▸ **ASSIGNMENT**:
Look below for the line containing "Performance (215, 1481)"; from there, print each line exactly up to and including the line containing "Media (148, 390)", and stop.

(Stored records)
□ □ □

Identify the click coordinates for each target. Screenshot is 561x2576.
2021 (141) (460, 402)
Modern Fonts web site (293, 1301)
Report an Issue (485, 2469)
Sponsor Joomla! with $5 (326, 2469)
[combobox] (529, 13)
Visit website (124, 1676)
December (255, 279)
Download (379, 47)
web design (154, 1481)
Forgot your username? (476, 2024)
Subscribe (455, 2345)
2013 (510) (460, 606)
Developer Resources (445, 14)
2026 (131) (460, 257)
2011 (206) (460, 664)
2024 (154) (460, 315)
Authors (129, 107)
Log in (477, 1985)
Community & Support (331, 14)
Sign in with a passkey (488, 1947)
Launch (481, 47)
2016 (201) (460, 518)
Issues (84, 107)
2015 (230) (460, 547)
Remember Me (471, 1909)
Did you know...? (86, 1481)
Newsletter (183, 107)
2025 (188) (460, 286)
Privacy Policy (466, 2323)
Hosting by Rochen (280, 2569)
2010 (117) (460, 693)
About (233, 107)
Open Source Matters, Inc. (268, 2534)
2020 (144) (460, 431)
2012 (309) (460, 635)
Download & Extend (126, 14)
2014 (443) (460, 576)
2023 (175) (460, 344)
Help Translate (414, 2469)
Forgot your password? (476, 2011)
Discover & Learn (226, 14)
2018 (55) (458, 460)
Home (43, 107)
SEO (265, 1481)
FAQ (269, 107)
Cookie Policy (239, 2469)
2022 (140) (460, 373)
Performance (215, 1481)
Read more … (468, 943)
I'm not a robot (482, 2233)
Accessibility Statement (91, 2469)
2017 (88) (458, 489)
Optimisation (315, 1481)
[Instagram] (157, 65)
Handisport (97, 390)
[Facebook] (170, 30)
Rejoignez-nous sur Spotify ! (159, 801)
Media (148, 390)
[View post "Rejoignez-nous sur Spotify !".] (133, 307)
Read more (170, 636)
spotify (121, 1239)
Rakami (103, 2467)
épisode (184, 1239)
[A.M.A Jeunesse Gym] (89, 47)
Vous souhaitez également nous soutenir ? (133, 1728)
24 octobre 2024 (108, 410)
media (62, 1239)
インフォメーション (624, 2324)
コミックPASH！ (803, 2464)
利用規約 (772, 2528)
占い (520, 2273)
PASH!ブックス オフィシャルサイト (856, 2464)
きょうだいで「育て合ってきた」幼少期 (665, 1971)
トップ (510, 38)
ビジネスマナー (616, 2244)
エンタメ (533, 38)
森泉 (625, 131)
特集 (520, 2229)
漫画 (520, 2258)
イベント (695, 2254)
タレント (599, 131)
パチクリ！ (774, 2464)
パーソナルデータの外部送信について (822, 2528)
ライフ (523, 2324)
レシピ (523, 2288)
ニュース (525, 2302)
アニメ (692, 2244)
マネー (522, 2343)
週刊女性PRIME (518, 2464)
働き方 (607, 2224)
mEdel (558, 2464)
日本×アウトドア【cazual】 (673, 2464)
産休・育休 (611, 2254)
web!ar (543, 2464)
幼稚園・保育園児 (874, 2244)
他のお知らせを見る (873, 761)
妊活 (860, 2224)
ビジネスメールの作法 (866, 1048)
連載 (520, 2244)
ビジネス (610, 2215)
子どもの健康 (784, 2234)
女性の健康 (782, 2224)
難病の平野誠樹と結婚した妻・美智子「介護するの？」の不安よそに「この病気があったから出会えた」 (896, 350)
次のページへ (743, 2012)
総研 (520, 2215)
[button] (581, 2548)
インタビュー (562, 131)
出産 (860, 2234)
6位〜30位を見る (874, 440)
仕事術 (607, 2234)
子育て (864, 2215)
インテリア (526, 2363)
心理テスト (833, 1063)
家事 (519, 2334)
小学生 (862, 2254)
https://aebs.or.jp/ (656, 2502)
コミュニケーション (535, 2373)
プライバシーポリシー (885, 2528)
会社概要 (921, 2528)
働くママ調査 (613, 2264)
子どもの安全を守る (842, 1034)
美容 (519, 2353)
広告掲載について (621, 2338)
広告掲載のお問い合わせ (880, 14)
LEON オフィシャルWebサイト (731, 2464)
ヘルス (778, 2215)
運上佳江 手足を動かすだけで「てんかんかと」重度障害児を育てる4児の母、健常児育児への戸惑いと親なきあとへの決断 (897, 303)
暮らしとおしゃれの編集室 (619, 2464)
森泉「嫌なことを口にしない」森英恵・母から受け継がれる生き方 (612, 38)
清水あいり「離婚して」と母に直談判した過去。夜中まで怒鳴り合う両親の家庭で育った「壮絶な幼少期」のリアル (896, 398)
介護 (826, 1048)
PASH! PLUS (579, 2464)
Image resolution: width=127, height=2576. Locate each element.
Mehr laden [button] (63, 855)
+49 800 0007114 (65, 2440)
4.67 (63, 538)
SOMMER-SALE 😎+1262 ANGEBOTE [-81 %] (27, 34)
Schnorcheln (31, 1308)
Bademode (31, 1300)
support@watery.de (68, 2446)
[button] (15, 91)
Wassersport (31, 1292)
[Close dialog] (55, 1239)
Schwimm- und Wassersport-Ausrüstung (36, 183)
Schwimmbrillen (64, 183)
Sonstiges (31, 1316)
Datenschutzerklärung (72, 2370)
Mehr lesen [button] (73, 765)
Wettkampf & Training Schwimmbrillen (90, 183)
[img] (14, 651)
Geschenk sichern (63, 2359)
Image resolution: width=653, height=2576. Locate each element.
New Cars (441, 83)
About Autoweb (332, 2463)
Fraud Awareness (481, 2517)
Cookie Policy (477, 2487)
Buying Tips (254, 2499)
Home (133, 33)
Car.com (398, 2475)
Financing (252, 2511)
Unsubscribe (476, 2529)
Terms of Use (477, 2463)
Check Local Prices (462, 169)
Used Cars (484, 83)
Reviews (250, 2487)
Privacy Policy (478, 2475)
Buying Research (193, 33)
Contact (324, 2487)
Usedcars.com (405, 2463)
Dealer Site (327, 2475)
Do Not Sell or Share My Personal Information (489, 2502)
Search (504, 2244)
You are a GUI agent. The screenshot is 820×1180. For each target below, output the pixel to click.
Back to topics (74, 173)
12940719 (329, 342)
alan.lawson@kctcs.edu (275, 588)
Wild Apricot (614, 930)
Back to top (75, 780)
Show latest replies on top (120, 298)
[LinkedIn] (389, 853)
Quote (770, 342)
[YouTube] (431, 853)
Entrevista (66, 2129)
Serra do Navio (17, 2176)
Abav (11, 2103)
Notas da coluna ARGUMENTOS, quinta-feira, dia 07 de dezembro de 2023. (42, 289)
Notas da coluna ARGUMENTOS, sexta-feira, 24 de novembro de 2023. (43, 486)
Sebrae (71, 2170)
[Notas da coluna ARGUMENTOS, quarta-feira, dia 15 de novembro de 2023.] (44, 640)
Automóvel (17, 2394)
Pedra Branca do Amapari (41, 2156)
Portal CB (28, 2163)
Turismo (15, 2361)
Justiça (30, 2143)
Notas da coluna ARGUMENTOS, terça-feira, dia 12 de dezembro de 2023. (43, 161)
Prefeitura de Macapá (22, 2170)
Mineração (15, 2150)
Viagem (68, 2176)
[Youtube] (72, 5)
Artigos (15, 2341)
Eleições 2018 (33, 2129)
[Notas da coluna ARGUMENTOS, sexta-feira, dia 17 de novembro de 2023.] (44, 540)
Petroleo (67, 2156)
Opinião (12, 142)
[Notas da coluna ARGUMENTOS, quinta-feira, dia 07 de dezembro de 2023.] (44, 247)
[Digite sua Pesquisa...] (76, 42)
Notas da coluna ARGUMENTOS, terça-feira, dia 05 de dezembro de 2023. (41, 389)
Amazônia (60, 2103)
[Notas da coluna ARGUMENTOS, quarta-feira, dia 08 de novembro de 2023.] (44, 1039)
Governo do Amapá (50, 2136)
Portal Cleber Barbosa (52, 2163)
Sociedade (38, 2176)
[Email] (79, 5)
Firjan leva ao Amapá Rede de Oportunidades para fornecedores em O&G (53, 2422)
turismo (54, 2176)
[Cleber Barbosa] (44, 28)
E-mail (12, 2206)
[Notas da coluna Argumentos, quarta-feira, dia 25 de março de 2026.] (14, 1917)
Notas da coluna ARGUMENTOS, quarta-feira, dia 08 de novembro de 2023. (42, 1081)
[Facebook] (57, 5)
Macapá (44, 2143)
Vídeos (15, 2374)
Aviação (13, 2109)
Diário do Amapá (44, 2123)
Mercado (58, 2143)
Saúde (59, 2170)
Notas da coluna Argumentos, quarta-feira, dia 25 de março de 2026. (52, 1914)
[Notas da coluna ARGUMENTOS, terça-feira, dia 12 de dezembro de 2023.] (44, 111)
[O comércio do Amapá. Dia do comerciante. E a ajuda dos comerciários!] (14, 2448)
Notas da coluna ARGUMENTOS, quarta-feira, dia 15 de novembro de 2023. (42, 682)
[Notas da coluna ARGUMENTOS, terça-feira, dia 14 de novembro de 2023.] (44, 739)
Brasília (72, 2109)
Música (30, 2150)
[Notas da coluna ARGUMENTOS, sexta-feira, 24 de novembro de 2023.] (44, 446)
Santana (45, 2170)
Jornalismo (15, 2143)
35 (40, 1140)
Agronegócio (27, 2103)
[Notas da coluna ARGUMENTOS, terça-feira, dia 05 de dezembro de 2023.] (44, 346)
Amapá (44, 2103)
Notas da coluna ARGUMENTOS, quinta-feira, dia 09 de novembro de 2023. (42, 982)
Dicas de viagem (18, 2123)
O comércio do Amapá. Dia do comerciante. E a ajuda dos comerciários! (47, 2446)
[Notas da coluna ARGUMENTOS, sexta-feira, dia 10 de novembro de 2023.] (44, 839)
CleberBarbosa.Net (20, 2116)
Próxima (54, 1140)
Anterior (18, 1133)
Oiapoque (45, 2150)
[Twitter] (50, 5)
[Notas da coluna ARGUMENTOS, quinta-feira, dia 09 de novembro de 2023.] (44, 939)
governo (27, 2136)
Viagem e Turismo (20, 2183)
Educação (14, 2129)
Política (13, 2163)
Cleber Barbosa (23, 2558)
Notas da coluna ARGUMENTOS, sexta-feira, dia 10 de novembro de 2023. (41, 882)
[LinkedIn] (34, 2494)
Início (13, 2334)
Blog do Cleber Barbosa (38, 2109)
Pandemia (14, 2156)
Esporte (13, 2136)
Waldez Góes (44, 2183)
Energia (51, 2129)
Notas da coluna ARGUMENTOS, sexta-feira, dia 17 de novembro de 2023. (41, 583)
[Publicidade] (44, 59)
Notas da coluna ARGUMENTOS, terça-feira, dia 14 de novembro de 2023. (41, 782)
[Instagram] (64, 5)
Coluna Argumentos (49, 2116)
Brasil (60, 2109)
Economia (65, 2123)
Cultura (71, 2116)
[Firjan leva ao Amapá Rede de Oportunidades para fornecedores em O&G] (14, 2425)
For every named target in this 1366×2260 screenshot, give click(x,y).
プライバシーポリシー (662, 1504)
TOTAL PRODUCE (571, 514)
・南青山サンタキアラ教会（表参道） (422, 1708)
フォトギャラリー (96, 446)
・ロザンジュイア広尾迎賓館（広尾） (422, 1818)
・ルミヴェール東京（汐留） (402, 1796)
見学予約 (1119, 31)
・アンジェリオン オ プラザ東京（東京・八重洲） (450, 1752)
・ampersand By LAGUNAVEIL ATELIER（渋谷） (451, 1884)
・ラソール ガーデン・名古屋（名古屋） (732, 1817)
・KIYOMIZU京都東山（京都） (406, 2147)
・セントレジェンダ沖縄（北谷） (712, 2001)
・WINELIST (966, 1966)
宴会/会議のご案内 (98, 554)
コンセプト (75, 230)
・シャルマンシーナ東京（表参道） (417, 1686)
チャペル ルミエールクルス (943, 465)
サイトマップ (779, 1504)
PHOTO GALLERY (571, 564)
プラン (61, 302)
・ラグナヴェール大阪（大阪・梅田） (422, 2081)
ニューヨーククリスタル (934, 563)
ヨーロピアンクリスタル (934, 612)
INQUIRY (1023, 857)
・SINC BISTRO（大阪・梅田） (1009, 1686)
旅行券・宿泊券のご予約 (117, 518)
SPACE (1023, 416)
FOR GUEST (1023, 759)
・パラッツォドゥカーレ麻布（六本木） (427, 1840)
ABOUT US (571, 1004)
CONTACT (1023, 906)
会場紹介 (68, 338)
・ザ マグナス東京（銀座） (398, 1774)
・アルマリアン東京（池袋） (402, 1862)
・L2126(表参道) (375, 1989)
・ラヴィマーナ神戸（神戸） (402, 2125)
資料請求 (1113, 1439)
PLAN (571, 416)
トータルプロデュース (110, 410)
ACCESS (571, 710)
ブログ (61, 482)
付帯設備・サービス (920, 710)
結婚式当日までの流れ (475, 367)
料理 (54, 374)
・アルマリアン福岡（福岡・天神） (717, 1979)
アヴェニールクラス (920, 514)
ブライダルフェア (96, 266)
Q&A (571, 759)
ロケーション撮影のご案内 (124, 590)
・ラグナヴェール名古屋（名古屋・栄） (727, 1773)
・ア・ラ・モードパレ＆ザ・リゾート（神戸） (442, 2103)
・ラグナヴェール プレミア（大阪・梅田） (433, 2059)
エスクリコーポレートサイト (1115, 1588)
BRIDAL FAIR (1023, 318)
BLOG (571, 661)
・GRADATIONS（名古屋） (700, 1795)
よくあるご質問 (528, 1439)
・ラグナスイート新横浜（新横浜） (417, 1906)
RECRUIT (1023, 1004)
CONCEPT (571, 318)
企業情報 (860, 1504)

□ □ □

▸ **EXERCISE RESPONSE**:
Performance (215, 1481)
Read more … (468, 943)
I'm not a robot (482, 2233)
Accessibility Statement (91, 2469)
2017 (88) (458, 489)
Optimisation (315, 1481)
[Instagram] (157, 65)
Handisport (97, 390)
[Facebook] (170, 30)
Rejoignez-nous sur Spotify ! (159, 801)
Media (148, 390)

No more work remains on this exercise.